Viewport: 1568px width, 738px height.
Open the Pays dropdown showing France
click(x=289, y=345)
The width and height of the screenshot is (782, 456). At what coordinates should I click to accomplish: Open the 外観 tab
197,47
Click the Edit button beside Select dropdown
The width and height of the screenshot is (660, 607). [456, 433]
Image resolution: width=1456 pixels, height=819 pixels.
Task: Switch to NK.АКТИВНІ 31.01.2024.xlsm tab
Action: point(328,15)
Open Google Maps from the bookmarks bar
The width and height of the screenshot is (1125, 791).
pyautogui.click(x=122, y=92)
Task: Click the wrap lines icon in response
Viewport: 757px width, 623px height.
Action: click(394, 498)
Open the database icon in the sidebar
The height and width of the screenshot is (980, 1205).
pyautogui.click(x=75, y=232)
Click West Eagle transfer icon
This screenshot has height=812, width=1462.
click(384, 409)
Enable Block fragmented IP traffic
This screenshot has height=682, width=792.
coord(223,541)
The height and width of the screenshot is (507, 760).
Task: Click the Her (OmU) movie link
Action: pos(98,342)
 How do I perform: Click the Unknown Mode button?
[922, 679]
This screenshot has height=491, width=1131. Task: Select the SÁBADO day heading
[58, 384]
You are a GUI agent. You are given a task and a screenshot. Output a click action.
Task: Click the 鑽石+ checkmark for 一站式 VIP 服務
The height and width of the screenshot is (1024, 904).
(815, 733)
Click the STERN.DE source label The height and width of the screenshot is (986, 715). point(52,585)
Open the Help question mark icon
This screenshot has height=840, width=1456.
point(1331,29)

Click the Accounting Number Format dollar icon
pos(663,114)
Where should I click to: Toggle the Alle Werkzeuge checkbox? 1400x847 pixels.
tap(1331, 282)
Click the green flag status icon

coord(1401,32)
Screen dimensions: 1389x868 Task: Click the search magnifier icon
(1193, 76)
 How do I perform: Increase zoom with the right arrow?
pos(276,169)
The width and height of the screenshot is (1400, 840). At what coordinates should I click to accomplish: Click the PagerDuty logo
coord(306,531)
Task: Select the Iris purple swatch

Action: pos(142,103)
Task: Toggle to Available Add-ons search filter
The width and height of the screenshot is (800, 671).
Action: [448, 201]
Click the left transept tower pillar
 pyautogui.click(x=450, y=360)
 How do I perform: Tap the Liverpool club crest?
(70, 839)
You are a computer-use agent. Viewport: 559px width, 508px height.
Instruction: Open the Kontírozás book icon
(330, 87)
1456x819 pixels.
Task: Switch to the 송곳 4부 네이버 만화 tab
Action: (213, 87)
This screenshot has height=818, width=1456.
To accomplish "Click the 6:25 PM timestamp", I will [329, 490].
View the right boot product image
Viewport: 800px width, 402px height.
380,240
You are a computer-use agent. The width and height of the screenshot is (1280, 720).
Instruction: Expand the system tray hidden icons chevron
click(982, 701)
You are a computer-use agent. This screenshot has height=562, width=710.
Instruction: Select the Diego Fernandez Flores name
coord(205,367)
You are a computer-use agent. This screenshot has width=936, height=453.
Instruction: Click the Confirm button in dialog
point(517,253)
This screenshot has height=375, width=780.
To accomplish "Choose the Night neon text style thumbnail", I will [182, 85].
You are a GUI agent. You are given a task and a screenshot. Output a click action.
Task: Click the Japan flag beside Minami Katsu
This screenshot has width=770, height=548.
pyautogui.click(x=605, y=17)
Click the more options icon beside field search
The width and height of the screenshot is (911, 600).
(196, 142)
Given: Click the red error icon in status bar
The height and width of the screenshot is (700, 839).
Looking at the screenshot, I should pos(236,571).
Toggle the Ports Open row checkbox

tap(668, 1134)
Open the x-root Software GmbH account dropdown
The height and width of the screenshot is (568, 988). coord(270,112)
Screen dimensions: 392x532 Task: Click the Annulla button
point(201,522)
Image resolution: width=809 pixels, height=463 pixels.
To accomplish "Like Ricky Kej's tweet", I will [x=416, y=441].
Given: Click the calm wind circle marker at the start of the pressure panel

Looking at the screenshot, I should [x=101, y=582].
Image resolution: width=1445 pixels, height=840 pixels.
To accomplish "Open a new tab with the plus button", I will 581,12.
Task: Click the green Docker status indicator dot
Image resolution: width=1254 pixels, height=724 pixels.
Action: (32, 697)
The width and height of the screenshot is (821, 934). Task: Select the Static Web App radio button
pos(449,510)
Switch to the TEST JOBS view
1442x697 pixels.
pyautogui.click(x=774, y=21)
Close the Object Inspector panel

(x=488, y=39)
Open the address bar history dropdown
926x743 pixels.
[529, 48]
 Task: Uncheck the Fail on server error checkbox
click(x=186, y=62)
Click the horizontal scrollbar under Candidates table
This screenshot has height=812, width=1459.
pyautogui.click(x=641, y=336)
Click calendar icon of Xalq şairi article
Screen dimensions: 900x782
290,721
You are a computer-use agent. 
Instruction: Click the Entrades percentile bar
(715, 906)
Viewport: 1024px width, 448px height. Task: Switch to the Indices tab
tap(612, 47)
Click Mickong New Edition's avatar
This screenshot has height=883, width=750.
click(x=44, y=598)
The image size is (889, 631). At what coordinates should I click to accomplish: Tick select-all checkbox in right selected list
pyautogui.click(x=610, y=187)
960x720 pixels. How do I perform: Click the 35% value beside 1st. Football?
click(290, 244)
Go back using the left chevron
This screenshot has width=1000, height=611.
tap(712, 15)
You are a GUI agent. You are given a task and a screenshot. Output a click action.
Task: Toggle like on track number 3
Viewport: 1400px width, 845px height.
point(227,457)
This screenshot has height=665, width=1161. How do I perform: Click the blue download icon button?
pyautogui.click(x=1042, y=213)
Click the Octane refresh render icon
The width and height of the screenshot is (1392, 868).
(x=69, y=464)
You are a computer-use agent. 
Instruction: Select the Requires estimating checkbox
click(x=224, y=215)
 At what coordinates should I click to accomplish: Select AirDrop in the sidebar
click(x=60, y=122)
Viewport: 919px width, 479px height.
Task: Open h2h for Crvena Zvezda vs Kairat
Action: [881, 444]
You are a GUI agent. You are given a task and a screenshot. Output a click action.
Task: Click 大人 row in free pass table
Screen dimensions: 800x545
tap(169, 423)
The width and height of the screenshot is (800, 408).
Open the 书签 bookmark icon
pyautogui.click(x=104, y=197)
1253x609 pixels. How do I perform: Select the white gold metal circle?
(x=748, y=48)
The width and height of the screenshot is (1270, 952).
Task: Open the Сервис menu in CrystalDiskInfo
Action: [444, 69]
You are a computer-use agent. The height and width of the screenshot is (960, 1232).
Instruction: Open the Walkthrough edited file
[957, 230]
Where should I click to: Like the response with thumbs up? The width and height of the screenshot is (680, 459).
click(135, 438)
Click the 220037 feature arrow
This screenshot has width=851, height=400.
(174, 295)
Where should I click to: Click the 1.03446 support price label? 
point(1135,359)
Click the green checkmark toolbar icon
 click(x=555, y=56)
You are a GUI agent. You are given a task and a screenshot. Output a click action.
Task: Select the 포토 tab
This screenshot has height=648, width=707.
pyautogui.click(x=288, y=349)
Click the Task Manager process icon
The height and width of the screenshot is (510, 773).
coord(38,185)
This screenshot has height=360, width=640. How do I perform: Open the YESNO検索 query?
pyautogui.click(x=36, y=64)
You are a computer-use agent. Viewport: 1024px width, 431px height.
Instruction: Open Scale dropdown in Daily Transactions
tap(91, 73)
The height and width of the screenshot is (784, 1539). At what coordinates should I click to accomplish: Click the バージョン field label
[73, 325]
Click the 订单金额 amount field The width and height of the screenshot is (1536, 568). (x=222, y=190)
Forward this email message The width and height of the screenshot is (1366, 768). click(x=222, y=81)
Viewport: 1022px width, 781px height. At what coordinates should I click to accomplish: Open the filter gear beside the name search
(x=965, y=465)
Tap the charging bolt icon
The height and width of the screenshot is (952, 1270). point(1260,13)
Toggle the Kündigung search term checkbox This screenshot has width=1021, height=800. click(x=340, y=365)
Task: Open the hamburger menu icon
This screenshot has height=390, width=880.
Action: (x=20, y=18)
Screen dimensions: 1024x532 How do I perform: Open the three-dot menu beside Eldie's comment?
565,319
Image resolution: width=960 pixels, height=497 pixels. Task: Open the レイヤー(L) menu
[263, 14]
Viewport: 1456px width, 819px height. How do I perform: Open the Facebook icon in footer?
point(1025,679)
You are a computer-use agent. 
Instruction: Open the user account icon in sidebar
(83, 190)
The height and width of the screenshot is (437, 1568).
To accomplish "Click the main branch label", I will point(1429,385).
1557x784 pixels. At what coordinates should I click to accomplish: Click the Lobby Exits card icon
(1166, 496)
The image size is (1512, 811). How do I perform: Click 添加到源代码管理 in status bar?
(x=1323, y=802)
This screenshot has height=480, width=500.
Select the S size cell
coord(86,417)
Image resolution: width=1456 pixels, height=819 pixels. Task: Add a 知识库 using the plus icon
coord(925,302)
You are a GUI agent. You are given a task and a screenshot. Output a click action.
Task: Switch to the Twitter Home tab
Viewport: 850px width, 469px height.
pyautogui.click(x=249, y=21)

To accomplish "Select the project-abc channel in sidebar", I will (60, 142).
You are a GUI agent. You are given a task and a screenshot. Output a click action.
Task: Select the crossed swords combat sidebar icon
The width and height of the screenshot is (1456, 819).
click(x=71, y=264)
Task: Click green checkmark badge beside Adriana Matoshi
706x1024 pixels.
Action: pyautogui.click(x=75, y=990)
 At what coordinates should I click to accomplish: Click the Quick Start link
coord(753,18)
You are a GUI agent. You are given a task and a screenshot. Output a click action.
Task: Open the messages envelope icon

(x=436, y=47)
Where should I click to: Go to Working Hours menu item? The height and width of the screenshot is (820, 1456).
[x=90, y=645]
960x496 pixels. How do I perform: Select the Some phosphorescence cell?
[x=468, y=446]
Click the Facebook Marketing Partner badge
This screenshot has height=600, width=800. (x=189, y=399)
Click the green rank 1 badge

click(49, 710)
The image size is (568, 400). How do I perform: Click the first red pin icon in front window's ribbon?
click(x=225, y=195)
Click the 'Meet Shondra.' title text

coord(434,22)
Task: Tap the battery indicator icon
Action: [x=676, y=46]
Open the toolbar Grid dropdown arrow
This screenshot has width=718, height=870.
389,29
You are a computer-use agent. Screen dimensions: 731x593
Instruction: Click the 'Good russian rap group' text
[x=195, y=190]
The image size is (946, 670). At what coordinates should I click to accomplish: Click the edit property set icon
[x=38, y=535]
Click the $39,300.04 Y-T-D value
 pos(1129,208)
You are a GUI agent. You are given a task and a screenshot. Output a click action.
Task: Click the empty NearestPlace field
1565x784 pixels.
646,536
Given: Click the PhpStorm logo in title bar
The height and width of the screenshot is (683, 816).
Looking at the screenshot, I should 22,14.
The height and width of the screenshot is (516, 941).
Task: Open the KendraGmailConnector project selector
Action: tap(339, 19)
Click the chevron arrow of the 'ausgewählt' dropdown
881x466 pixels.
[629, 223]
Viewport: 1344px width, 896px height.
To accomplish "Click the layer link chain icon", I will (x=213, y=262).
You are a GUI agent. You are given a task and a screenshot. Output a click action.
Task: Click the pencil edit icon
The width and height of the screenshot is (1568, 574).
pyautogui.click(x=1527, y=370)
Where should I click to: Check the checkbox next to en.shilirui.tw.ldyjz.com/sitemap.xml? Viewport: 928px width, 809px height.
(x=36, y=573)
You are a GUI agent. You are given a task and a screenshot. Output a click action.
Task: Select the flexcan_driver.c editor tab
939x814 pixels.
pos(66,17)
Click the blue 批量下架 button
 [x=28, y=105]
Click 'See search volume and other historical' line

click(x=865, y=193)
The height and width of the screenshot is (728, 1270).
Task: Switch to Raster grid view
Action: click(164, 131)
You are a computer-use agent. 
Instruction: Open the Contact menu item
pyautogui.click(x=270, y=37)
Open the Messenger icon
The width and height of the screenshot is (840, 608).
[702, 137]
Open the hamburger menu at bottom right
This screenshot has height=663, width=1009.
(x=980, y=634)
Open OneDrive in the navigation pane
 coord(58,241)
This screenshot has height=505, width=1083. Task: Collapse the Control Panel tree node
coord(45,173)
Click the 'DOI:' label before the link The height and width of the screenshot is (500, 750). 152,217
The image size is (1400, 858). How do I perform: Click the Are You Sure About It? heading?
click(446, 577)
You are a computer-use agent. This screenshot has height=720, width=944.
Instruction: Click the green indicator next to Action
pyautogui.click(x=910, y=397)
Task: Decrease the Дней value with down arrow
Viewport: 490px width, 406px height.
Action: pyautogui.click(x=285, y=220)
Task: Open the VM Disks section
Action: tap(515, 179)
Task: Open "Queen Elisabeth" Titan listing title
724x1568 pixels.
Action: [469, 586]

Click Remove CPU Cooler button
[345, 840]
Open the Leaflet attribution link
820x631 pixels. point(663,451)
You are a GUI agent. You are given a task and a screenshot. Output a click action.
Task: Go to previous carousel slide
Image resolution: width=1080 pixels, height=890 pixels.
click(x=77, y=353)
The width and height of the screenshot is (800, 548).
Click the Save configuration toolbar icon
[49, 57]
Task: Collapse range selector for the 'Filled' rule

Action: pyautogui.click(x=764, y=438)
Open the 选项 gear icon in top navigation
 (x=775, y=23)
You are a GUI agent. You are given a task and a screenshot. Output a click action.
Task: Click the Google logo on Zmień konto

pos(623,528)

+ + + + + + +

* [GIVEN INSTRUCTION]:
Write out the items above word for word, starting with the line that contains "Close the Object Inspector panel" and going on through the line that contains "tap(712, 15)".

* [ANSWER TO THIS PROBLEM]:
Close the Object Inspector panel

(x=488, y=39)
Open the address bar history dropdown
926x743 pixels.
[529, 48]
 Task: Uncheck the Fail on server error checkbox
click(x=186, y=62)
Click the horizontal scrollbar under Candidates table
This screenshot has height=812, width=1459.
pyautogui.click(x=641, y=336)
Click calendar icon of Xalq şairi article
Screen dimensions: 900x782
290,721
You are a computer-use agent. 
Instruction: Click the Entrades percentile bar
(715, 906)
Viewport: 1024px width, 448px height. Task: Switch to the Indices tab
tap(612, 47)
Click Mickong New Edition's avatar
This screenshot has height=883, width=750.
click(x=44, y=598)
The image size is (889, 631). At what coordinates should I click to accomplish: Tick select-all checkbox in right selected list
pyautogui.click(x=610, y=187)
960x720 pixels. How do I perform: Click the 35% value beside 1st. Football?
click(290, 244)
Go back using the left chevron
This screenshot has width=1000, height=611.
tap(712, 15)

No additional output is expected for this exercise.